I would leave subnet 204.99.99.0/28 (204.99.99.0 - 204.99.99.15) free for future use as another 14 host subnet

This also leaves subnet 204.99.99.32/27 (204.99.99.32 - 204.99.99.63) free for future use as another 30 host subnet or two 14 host subnets.
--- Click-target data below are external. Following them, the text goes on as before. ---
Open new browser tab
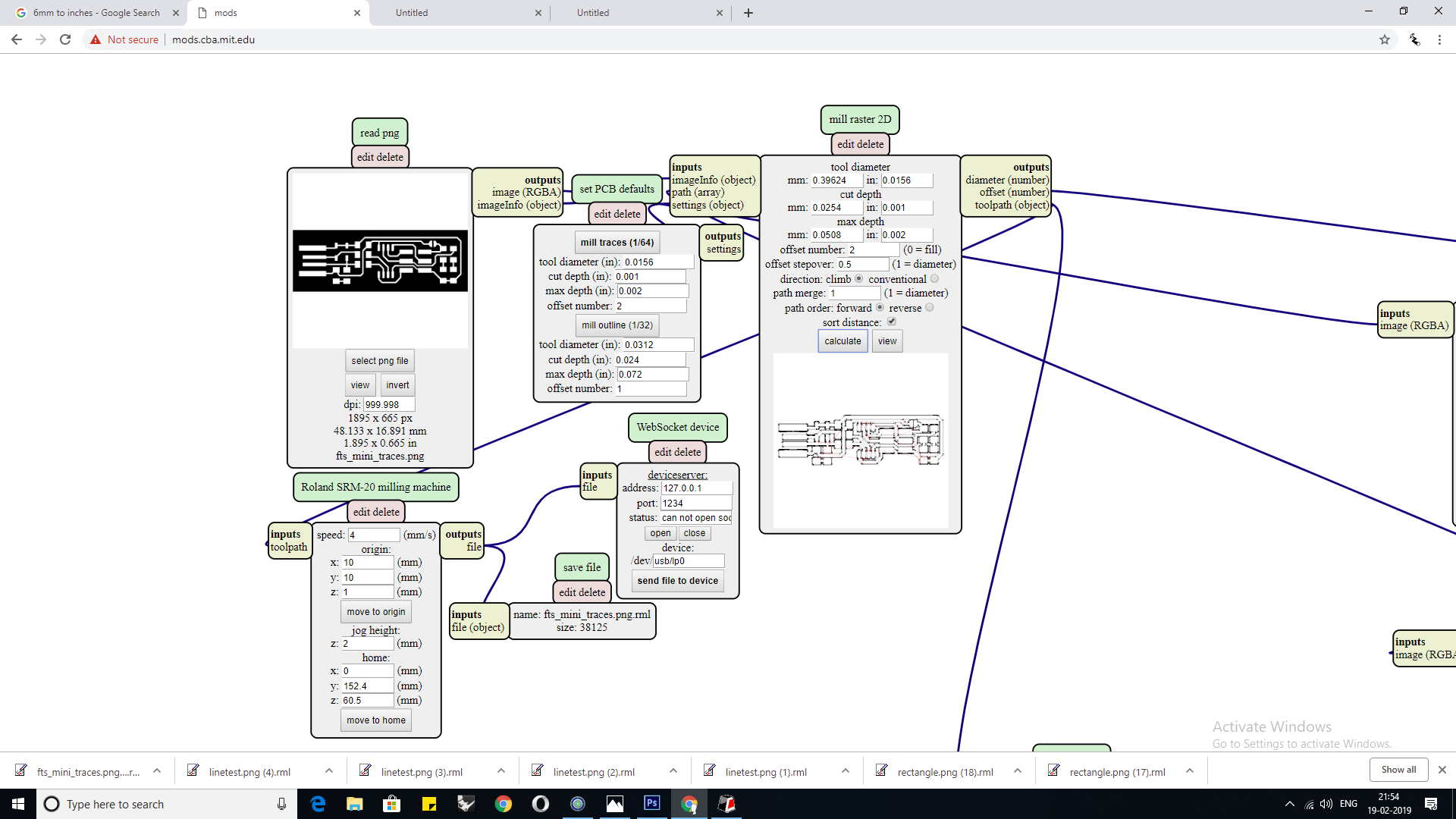This screenshot has height=819, width=1456. 748,13
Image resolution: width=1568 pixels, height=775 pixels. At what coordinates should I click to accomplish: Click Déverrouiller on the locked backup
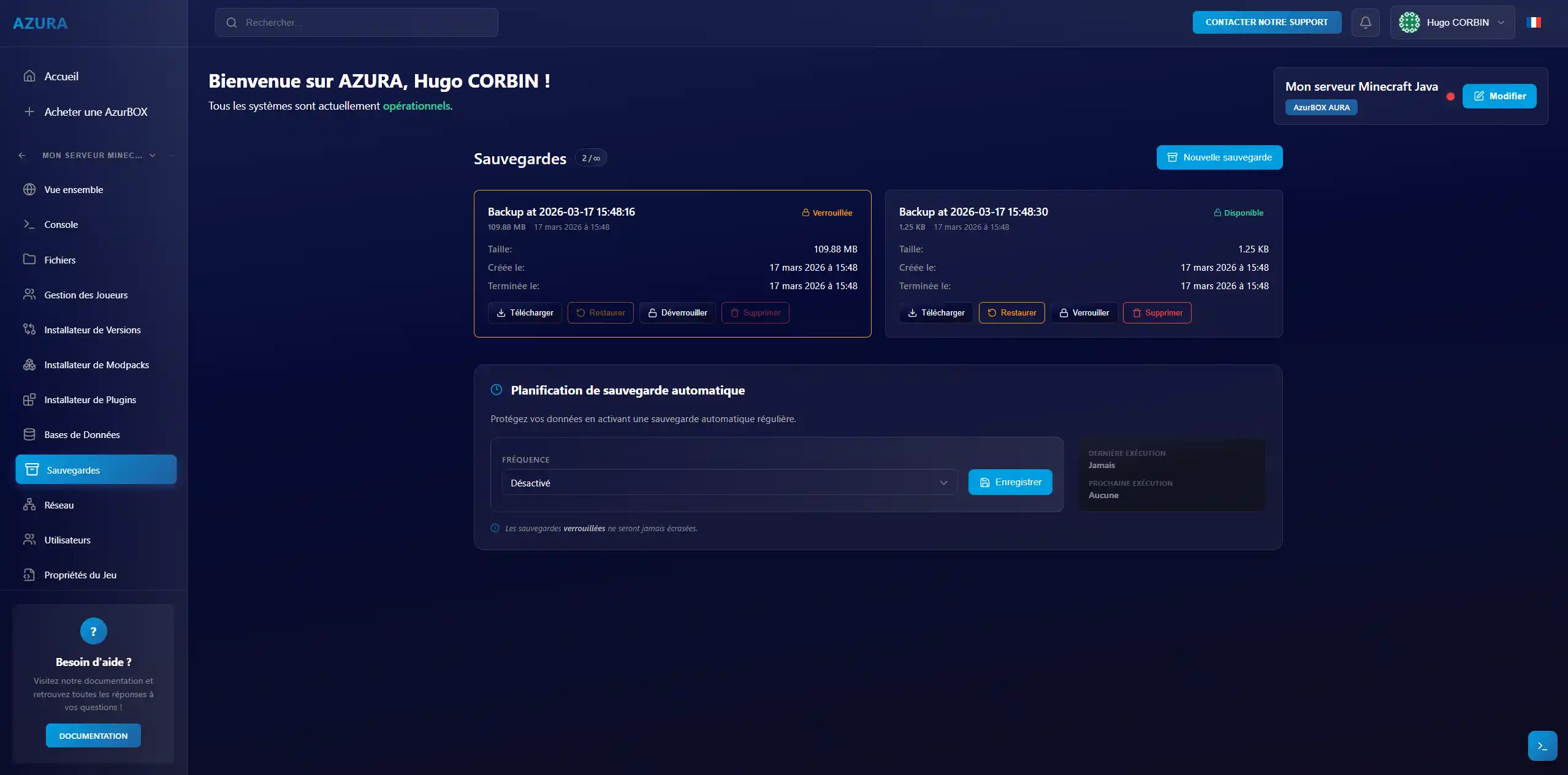pyautogui.click(x=677, y=313)
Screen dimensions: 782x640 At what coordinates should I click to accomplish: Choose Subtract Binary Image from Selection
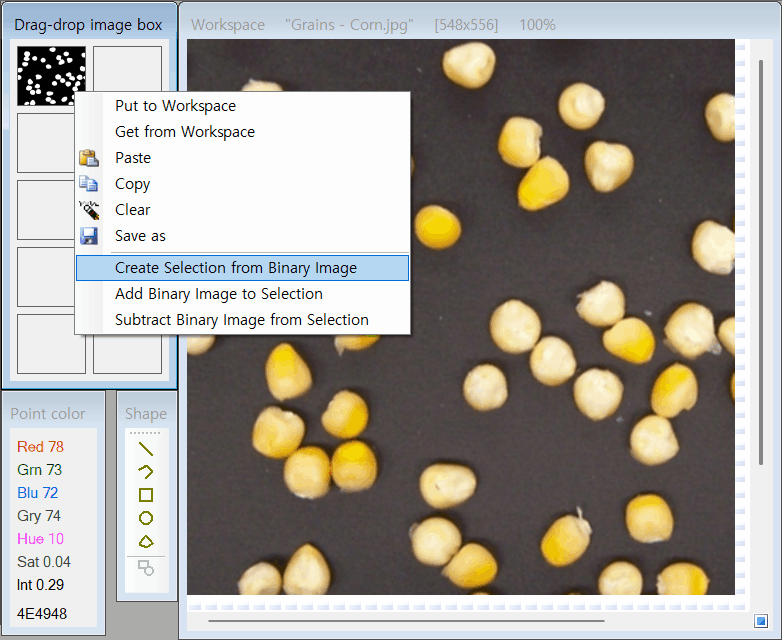242,320
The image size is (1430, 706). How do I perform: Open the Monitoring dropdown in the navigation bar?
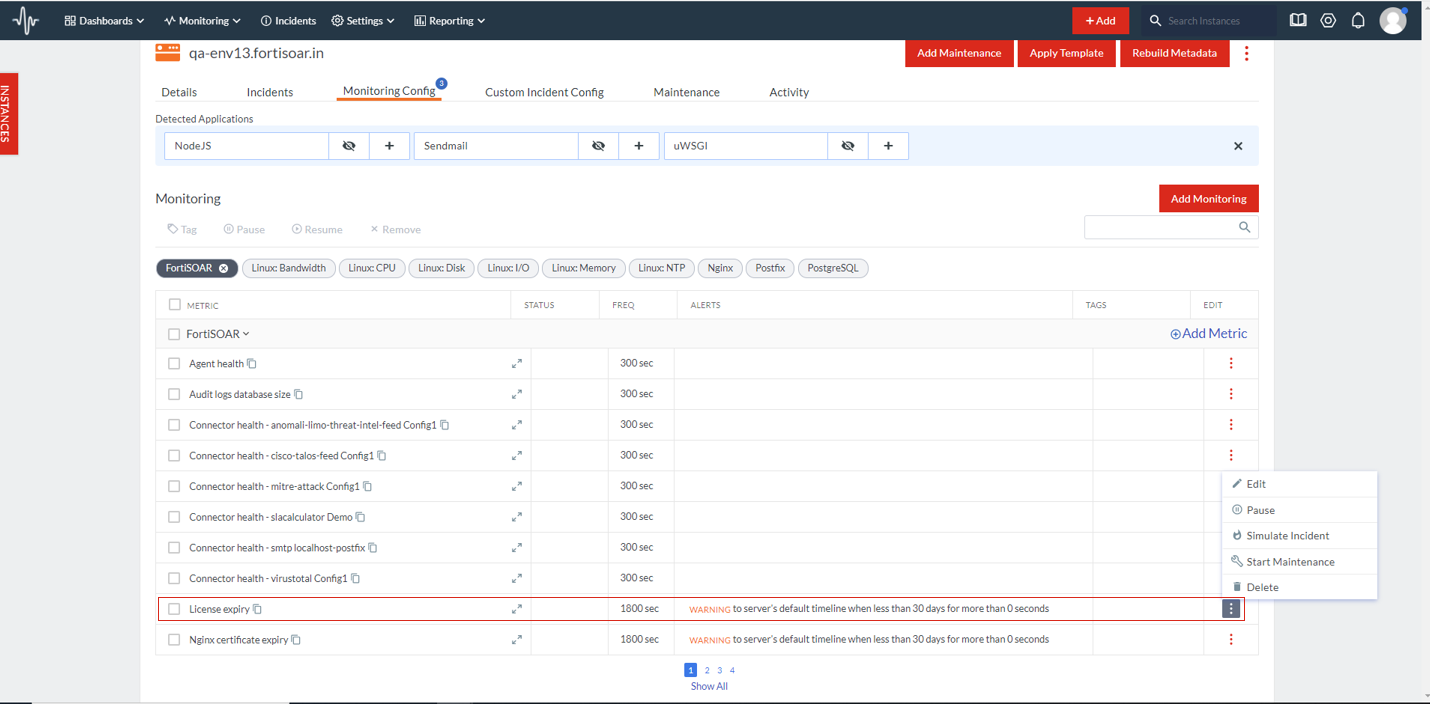tap(202, 20)
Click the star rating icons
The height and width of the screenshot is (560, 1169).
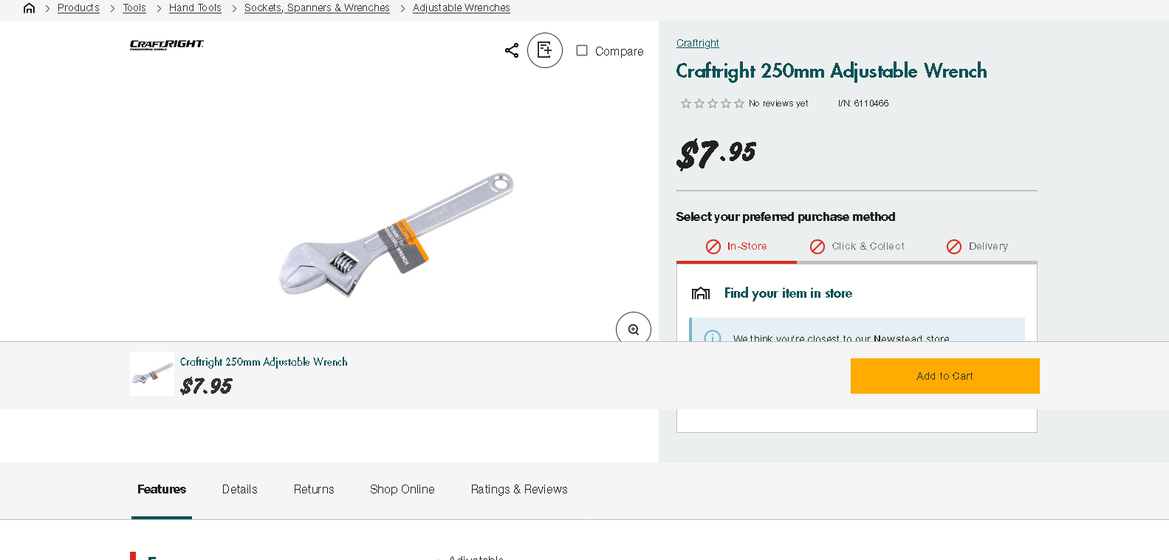pos(712,104)
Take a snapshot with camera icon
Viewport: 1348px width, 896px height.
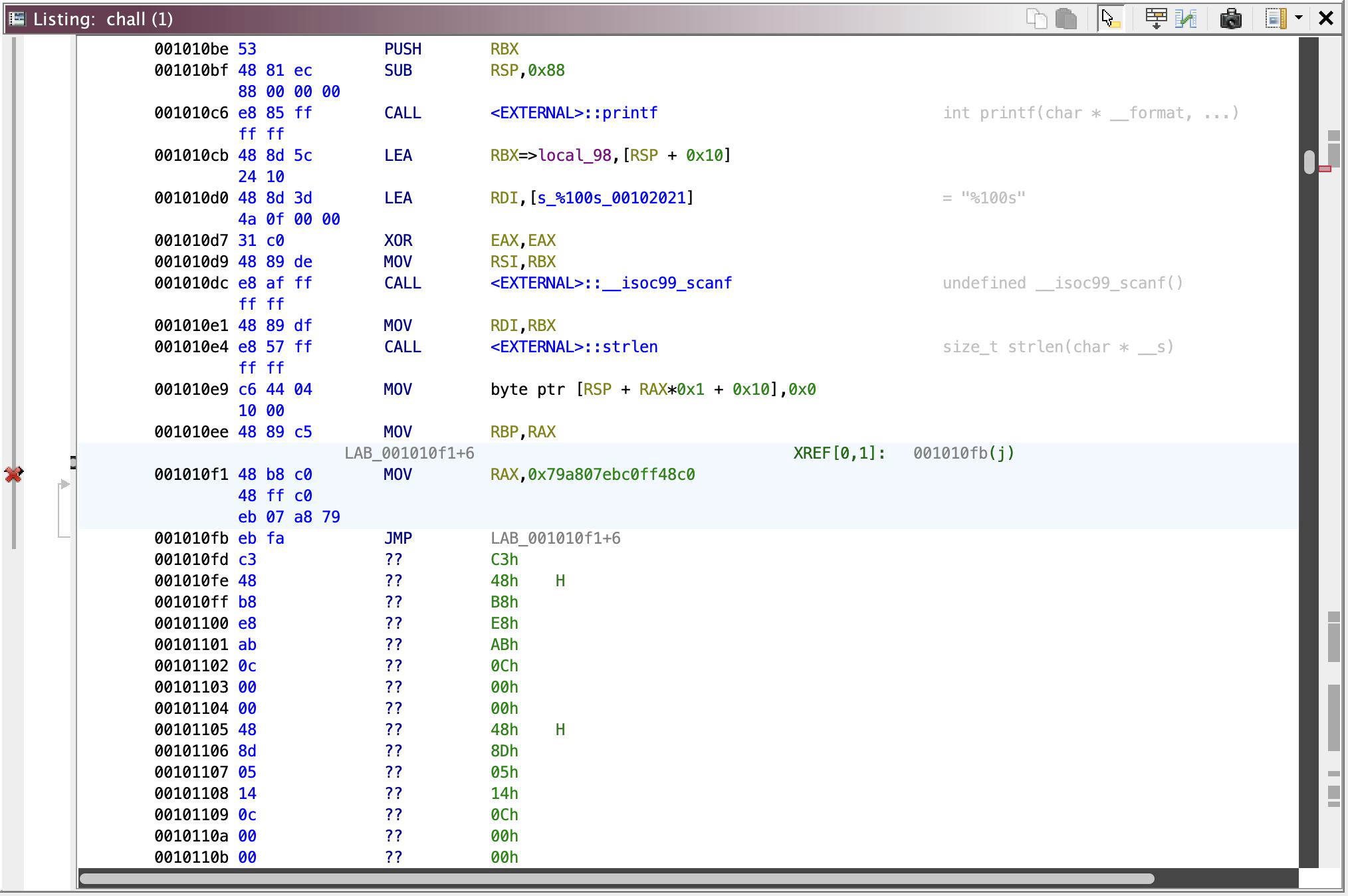coord(1230,19)
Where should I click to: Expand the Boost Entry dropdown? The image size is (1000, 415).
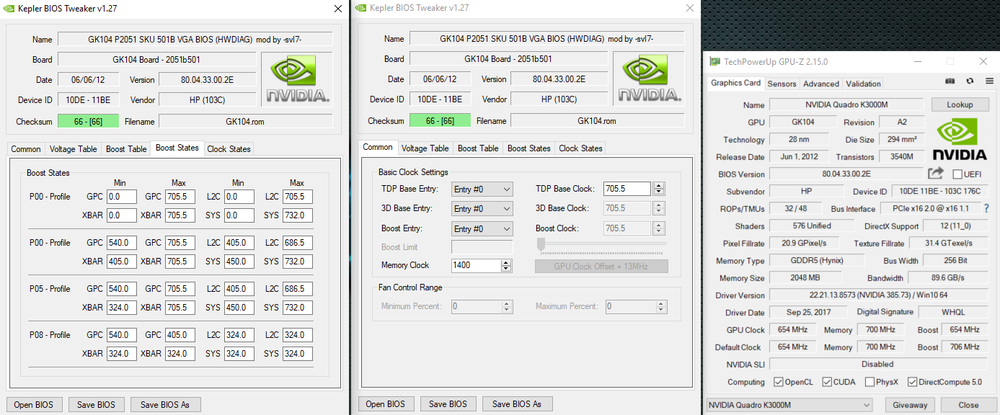[481, 228]
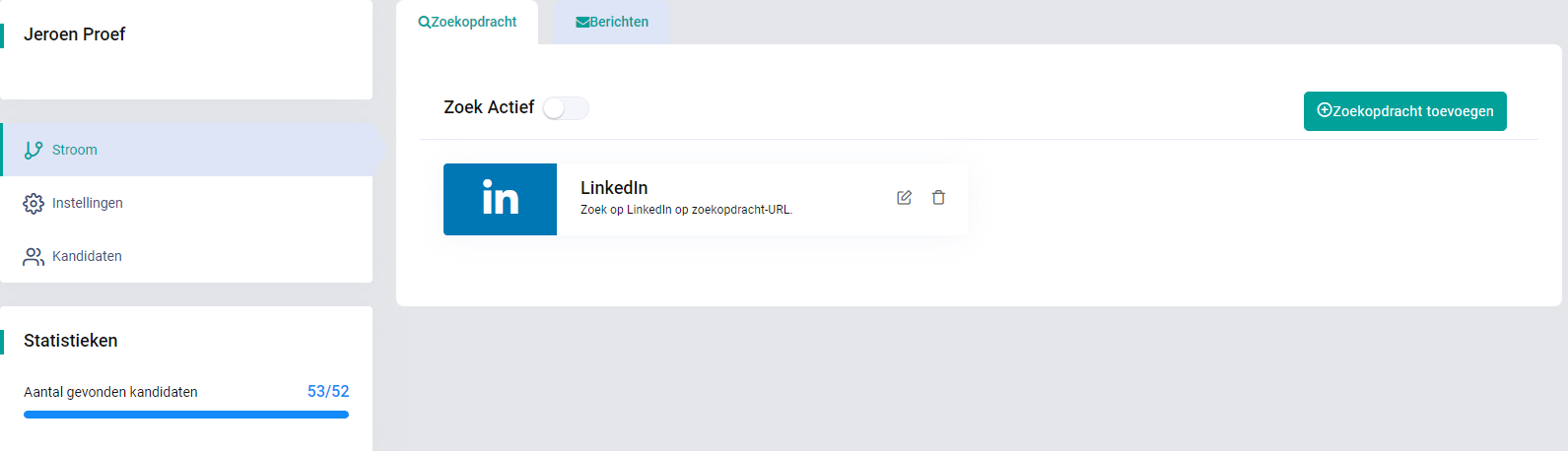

You should place you similarly masked subnets continuously within you available range. I prefer to place the larger subnets near the end and smaller ones near the beginning.

To summarize:

204.99.99.0/28 = 14 host subnet free for future use
204.99.99.16/28 = Subnet 1 (10 hosts required, 14 total available)
204.99.99.32/27 = 30 host subnet free for future use
204.99.99.64/27 = 30 host subnet free for future use
204.99.99.96/27 = Subnet 2 (25 hosts required, 30 total available)
204.99.99.128/26 = 62 host subnet free for future use
204.99.99.192/26 = Subnet 3 (60 hosts required, 62 total available)

I hope this helps.

Georgemc
WGU BS: Business - Information Technology Management
Start Date: 01 October 2012
QFT1,PFIT in progress.
TRANSFERRED/COMPLETED: AGC1,BBC1,LAE1,QBT1,LUT1,QLC1,QMC1,QLT1,IWC1,INC1,INT1,BVC1,CLC1,MGC1, CWV1 BNC1, LIT1,LWC1,QAT1,WFV1,EST1,EGC1,EGT1,IWT1,MKC1,MKT1,RWT1,FNT1,FNC1, BDC1,TPV1 REQUIRED:
• Member Posts: 429
I was kinda looking for a response...
WGU BS: Business - Information Technology Management
Start Date: 01 October 2012
QFT1,PFIT in progress.
TRANSFERRED/COMPLETED: AGC1,BBC1,LAE1,QBT1,LUT1,QLC1,QMC1,QLT1,IWC1,INC1,INT1,BVC1,CLC1,MGC1, CWV1 BNC1, LIT1,LWC1,QAT1,WFV1,EST1,EGC1,EGT1,IWT1,MKC1,MKT1,RWT1,FNT1,FNC1, BDC1,TPV1 REQUIRED:
• Member Posts: 1 ■□□□□□□□□□
I will give you a response bro.........excellent job !!!

I was looking for exactly what your response was. "How-To" & "Why" Assign the IP addressing the way you did makes perfect sense for organizing and designing a network. Thanks alot bro !

Raven Ramon
• Member Posts: 22 ■□□□□□□□□□
Hey george, since you have already answered the op's question, I have one for you. which was harder: CCNA or MCSA?

Thanks!
• Member Posts: 450
Royal thanks for that help man. You're a dude! Helped me alot!